To further validate the effectiveness of the proposed model, To evaluate the quality of the generated images using quantitative metrics as well. Average PSNR, SSIM [29], LPIPS(vgg) [25, 37] and LPIPS(sqz) [16] measures is used to compare the similarity of the generated images with the ground truth. As shown in Table 1, the proposed algorithm outperforms the SOTA algorithms in SSIM, PSNR, LPIPS(vgg) measures.

Table 1 Quantitative comparison among different colorization methods – Zhang et al. [35], Zhang et al. [36], Bhang et al. [6] and our method. The bold emphasis indicates the best result in that metric

5.1 Ablation study

To further validate the textual description’s importance by training a new model without using the textual information. As shown in Fig. 7, without the textual conditioning, the proposed pipeline fails to colorize the grayscale images properly. In Fig. 8, represents that the textual description can be used for the recolorization task. In Fig. 8 (a), grayscale image was colorized with the actual textual description of the ground truth. In Fig. 8 (b), by keeping the grayscale image unchanged and have used the textual description of a different image. It is observed that the proposed framework is able to follow textual conditioning and can produce significantly different colorized outputs from the same grayscale image based on the textual encoding. In the ablation study, RRBD networks ablation is by changing the nuber of RRBD. In Fig. 9 shows the generator images with 1,32 and 64 RRBDs. The result of the forth column (generated by 64 RRBDs)is the best result of this ablation study. To validate the understating some quantitative result is generated in the Table 2.

Fig. 7
figure 7

Validation of the importance of the textual encoding: first column contains the grayscale images, second column contains the ground truth images, the third and fourth columns show the results generated without and with the textual encoding, respectively. [Best viewed with 300% zoom in the digital version.]

Fig. 8
figure 8

Recolorization: The first column shows the grayscale images, the second column shows the images whose textual descriptions are used as conditioning. The third column shows the final colorized images. [Best viewed with 300% zoom in the digital version.]

Fig. 9
figure 9

The first column shows the Real images, the second column shows the generator images with 1 RRBD. The third column shows the generator images with 32 RRBDs. The fourth column shows the generator images with 64 RRBDs [Best viewed with 300% zoom in the digital version.]

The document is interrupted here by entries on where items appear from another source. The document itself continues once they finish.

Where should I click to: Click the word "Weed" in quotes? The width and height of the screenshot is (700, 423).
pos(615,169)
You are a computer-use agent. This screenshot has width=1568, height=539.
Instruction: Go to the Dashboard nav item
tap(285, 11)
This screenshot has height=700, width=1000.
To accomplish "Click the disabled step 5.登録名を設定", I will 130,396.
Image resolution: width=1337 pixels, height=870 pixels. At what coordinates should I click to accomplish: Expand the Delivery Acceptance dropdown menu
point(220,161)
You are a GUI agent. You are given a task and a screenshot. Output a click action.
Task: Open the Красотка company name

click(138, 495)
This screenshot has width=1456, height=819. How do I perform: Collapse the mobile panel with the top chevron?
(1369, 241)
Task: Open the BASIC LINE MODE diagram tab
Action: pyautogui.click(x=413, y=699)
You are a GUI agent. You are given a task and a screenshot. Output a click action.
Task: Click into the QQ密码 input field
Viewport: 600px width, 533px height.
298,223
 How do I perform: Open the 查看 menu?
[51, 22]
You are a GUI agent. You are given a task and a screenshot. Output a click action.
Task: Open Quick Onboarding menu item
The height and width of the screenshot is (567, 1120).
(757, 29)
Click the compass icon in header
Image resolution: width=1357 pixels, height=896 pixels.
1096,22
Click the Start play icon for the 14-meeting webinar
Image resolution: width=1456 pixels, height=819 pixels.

Table 2 Quantitative comparison among different number of RRBDs in ablation study. The bold emphasis indicates the best result in that metric

6 Conclusions

In this paper, we proposed a novel image colorization algorithm that utilizes textual encoding as auxiliary conditioning in the color generation process.It is found that the proposed framework exhibits higher color fidelity compared to the state-of-the-art algorithms. We have also demonstrated that the proposed framework can also be used for recolorization purposes by modulating textual conditioning. It is important to note that we have considered only textual conditioning of foreground objects in this work. In the given setting, though the proposed algorithm outperforms the SOTA methods, as the textual descriptions mostly depict the foreground objects ignoring the backgrounds; our method exhibits less fidelity for the background colors. This problem can obviously be resolved by adding additional color descriptions for the background. We also observed that as the textual descriptions define the colors of the objects coarsely, to fill the gaps, the proposed method generates certain colors which are not there in the respective ground truths. Thus, in certain cases, our method produced less colorful backgrounds (Fig. 10), which establishes the necessity of a more exhaustive textual description for the grayscale images in the future. Efforts should also be made to design a more robust colorization process for the background for which textual descriptions are not rich.

Fig. 10
figure 10

Some of the failure cases. [Best viewed with 300% zoom in the digital version.]